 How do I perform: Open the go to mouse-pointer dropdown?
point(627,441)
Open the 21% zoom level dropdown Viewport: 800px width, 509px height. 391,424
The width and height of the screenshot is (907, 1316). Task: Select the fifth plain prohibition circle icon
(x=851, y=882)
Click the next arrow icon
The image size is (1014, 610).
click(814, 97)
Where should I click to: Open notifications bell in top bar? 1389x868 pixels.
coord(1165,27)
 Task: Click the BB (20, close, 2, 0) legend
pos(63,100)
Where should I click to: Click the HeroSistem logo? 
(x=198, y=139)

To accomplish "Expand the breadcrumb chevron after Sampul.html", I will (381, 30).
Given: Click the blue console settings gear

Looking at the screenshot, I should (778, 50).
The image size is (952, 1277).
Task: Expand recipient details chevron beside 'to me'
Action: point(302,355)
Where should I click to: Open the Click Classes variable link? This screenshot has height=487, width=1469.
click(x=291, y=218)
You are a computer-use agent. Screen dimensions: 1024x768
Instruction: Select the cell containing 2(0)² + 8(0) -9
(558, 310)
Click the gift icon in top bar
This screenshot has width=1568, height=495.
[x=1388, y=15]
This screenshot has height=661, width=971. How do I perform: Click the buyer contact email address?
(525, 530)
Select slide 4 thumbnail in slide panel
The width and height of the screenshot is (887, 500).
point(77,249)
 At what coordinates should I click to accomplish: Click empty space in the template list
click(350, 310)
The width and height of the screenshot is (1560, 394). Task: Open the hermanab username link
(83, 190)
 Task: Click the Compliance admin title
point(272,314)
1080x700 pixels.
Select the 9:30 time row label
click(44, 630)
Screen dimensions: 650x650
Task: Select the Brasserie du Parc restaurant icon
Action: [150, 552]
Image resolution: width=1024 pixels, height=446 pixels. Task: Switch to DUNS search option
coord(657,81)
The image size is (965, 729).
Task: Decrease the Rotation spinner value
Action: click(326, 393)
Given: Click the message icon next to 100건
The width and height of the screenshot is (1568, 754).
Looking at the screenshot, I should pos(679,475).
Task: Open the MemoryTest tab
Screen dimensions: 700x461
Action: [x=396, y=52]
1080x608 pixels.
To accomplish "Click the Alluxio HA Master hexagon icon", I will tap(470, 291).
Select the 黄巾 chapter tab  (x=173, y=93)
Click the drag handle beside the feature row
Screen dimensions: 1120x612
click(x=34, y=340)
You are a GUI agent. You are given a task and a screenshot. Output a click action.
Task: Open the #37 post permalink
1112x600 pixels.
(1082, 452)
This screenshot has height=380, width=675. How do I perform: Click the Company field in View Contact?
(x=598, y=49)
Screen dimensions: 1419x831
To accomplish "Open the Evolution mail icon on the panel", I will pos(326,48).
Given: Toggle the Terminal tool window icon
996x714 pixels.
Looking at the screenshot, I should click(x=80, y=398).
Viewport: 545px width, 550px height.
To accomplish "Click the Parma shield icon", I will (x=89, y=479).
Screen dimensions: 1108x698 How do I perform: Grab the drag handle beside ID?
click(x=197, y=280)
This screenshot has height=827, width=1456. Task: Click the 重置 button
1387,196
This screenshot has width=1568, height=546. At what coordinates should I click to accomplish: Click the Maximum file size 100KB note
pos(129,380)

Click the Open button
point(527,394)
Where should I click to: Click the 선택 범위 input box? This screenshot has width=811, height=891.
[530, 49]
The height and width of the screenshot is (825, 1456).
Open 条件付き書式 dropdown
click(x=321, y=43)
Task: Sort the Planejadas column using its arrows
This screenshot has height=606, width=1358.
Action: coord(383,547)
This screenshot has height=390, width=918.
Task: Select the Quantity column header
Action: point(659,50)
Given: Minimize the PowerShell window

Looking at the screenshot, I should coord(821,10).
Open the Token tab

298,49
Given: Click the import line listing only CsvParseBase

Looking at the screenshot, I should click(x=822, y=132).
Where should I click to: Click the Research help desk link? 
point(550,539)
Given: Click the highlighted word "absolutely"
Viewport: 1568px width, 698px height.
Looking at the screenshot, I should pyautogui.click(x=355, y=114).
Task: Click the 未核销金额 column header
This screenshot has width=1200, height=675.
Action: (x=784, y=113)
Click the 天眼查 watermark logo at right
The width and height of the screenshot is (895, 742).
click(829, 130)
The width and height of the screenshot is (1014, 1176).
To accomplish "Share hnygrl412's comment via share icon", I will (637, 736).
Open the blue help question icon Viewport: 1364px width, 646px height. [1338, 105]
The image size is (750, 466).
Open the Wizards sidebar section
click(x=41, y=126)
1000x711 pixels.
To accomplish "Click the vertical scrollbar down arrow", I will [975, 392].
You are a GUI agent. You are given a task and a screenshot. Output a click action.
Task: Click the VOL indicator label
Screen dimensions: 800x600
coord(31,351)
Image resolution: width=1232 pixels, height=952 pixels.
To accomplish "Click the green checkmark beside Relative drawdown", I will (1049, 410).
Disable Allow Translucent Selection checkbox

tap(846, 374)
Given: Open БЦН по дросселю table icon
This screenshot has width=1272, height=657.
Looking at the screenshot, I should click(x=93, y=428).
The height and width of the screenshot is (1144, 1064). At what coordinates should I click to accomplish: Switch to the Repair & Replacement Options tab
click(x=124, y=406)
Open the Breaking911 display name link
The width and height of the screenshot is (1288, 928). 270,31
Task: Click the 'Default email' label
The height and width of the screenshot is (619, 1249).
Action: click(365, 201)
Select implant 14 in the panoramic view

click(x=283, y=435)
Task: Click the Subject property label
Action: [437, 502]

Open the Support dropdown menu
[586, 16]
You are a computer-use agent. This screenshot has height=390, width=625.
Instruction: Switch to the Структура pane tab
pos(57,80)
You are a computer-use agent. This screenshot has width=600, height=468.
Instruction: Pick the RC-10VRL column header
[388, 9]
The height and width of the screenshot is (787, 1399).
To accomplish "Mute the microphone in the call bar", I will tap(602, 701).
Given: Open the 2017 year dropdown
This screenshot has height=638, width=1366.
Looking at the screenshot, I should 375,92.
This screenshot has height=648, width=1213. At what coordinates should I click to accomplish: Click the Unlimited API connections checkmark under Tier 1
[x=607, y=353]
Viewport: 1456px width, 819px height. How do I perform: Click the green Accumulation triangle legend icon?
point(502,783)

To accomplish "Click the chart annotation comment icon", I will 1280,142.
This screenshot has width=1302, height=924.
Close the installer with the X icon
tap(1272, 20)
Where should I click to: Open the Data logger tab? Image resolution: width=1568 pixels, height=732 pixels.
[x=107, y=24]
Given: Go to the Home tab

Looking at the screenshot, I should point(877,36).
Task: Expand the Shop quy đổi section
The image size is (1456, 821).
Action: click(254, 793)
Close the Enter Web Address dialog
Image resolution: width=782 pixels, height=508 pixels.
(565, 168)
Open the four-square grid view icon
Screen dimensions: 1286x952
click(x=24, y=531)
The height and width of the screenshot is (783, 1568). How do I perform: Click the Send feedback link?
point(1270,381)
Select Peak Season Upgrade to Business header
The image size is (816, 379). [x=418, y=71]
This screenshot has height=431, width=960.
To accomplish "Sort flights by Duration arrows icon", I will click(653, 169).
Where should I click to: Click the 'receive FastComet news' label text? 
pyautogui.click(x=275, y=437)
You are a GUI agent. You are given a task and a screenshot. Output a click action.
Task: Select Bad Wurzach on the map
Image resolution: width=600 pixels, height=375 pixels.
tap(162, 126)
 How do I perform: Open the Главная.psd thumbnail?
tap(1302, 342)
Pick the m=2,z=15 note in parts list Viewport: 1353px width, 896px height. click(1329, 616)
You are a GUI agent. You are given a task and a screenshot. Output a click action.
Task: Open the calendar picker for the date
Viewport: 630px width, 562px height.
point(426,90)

++++++++

[BRIEF]: From the material above, copy out every line bearing the string "next".

[SOLUTION TO THIS TASK]:
Click the next arrow icon
Given: Click the message icon next to 100건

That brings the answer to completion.